Quarterly Analysis (Standalone)

For the quarter ended June 2007, ENIL reported 20% growth in operating revenues at Rs 40.84 crore. The number of stations increased to 17 stations from 10 in the corresponding quarter last year. On like-to-like basis, i.e. taking 10 stations, the revenue growth was 15% at Rs 39.4 crore. The first and second quarters are the slower quarters for the radio business. Also with the competition coming in the pricing was impacted. This was the reason for the 15% growth shown like-to-like basis in revenues.

OPM improved 70bps at 16.2% with the 4 metros alongwith Bangalore, Hyderabad and Jaipur clocking OPM of 21%. As a of net sales marketing expenses dipped 20bps at 25.3%, license fees dipped 20bps at 5.3% and other expenditure dipped 240bps at 21.8%. However, employee cost increased 140bps at 26.4% and production expenses up 80bps at 5.1%. The resultant operating profits grew 25% at Rs 6.62 crore. The 10 stations clocked operating profit growth of 45% whereas the 7 new stations reported a loss of Rs 1.60 crore.
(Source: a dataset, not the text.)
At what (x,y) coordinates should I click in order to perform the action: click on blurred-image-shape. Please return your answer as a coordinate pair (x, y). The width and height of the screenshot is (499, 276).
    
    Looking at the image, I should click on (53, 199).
Other income for the quarter was down 89% at Rs 4 lakh. Interest cost (net) was at Rs 47 lakh against income of Rs 13 lakh in the corresponding quarter previous year. Depreciation & amortization increased 33% at Rs 5.44 crore on the back of rise in amortization of 17% at Rs 3.47 crore and 74% increase in depreciation at Rs 1.97 crore. The resultant PBT dipped 56% at Rs 75 lakh. Tax provision including FBT and deferred tax was down 19% at Rs 34 lakh. The resultant PAT dipped 69% at Rs 41 lakh.

Yearly Performance (Standalone)

For the year ended March 2007, ENIL reported 42% growth in operating revenues to Rs 307.96 crore. OPM dipped 470bps to 26.6%. As a % of operating revenues, marketing expenses increased 420bps to 23.1% due to launch of new stations, production expenses increased 40bps to 4.3% and employee costs increased 90bps to 21.5%. The resultant operating profit grew 21% to Rs 44.43 crore.

Other Income was up 146% to Rs 3.32 crore and interest cost decreased 22% to Rs 2.03 crore. Depreciation cost increased 45% to Rs 17.94 crore. PBT before EO for the year grew 20% to Rs 27.78 crore. In the previous year, ENIL wrote back license fee provision made for Delhi, Chennai and Kolkata of Rs 9.81 crore resulting in PBT after EO of Rs 27.78 crore down by 16%. Tax provision including FBT and deferred tax was credit of Rs 1.30 crore against tax provision of Rs 3.55 crore. The reported PAT was flat at Rs 29.08 crore down by 1%. However, Net profit before EO grew 48% to Rs 29.08 crore.

Management Comments

Commenting on the performance of the company, Mr. A P Parigi, CEO and Managing Director, ENIL said,

"The quarter witnessed rapid fire roll out of stations. In a period of four months ten stations in different geographies went on air. The initial response in these stations has been good. Radio Mirchi continues to be leader with 49% market share. We believe that we have taken a significant step forward in our Times OOH business by building a portfolio of high quality assets. We believe our planned initiatives in the OOH business will be value accretive."

Valuation

The shares of the company are trading at Rs 462.45 on the bourses.